| Mortagon |
In our last session the following happened; the party druid summons an ankylosaurus, the enemy bard proceeds to cast suggestion on the ankylosaurus and tells it to go as far away from the battle as it possibly can, it fails its saving throw, but at the start of the druids next turn the druid casts dominate animal to try to make it continue attacking for him.
To settle the matter in an expeditiously and peaceful manner I ruled in the druids favor since his player was getting tired and grumpy, and neither me nor the other players was interested in a long and drawn out rules discussion.

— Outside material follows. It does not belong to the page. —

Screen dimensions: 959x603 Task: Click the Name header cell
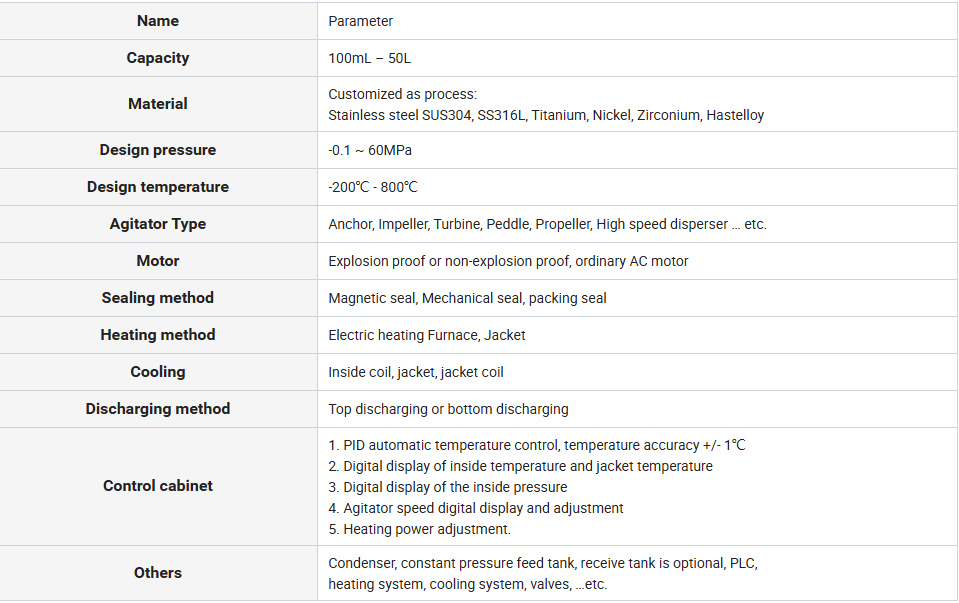[x=158, y=21]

How would you rule this? I suggested that the druid and the bard should roll opposed charisma checks to see who was in control, but the druid claimed that since he cast the last mind-control spell that his magic should trump the bards.
| Mortagon |
Suggestion is a language dependent spell. Ankylosaurus do not have a language, so they are unaffected by the spell.

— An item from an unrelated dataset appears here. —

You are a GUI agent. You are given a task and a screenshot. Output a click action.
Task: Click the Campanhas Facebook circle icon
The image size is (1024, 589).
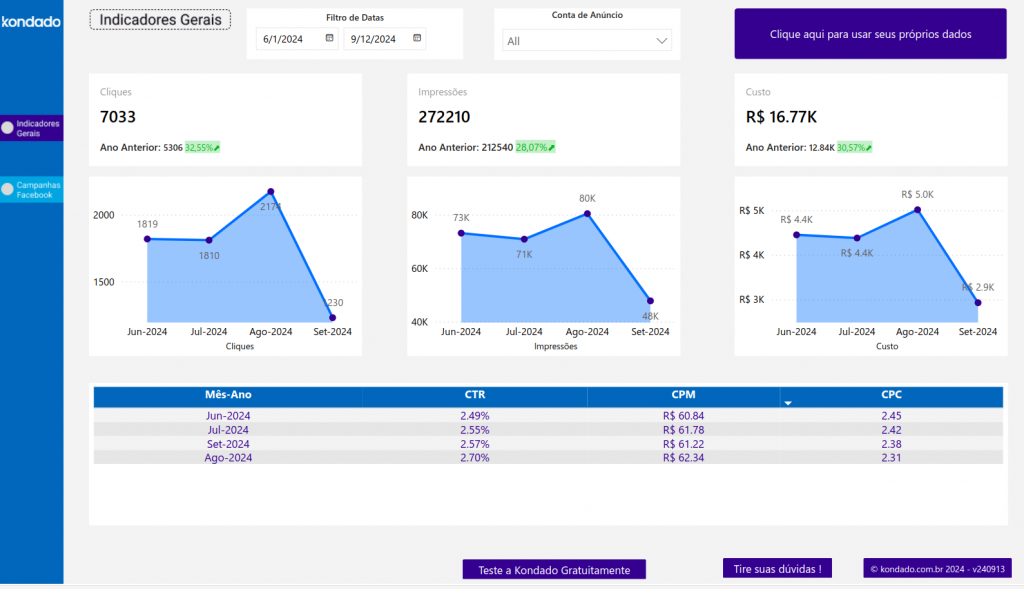pyautogui.click(x=8, y=189)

So...the bard casts the spell. It fails. And the dinosaur eats him.
Ah, I didn't notice that when I skimmed the spell, seems like everything worked out then (the bard would probably have done something else but it's to late to change that now).
| blahpers |
If for some reason the suggestion did work (which would require some means of sharing a language with the ankylosaur in question), then you're in multiple compulsion territory:
Multiple Mental Control Effects: Sometimes magical effects that establish mental control render each other irrelevant, such as spells that remove the subject's ability to act. Mental controls that don't remove the recipient's ability to act usually do not interfere with each other. If a creature is under the mental control of two or more creatures, it tends to obey each to the best of its ability, and to the extent of the control each effect allows. If the controlled creature receives conflicting orders simultaneously, the competing controllers must make opposed Charisma checks to determine which one the creature obeys.
| TheBlackPlague |
Is "Summon Monster" really considered a mental control effect? I realize you have total control over the summoned creature, but isn't that due to the inherent nature of the spell and not a specific mind-control effect? I'm honestly curious, and I can't see why it wouldn't, it just feels wrong for some reason.
| Claxon |
@TheBlackPlague
Go back to the original question.
Druid casts summon
Bard Cast Suggestion - (technically doesn't work as language dependent) and is mind affecting compulsion (mental control)
Druid casts Dominate Animal - mind affecting compulsion
These last two are your opposing mental control effects. Assuming suggestion did somehow work, then it would be opposed mental control effects when the druid cast dominate animal.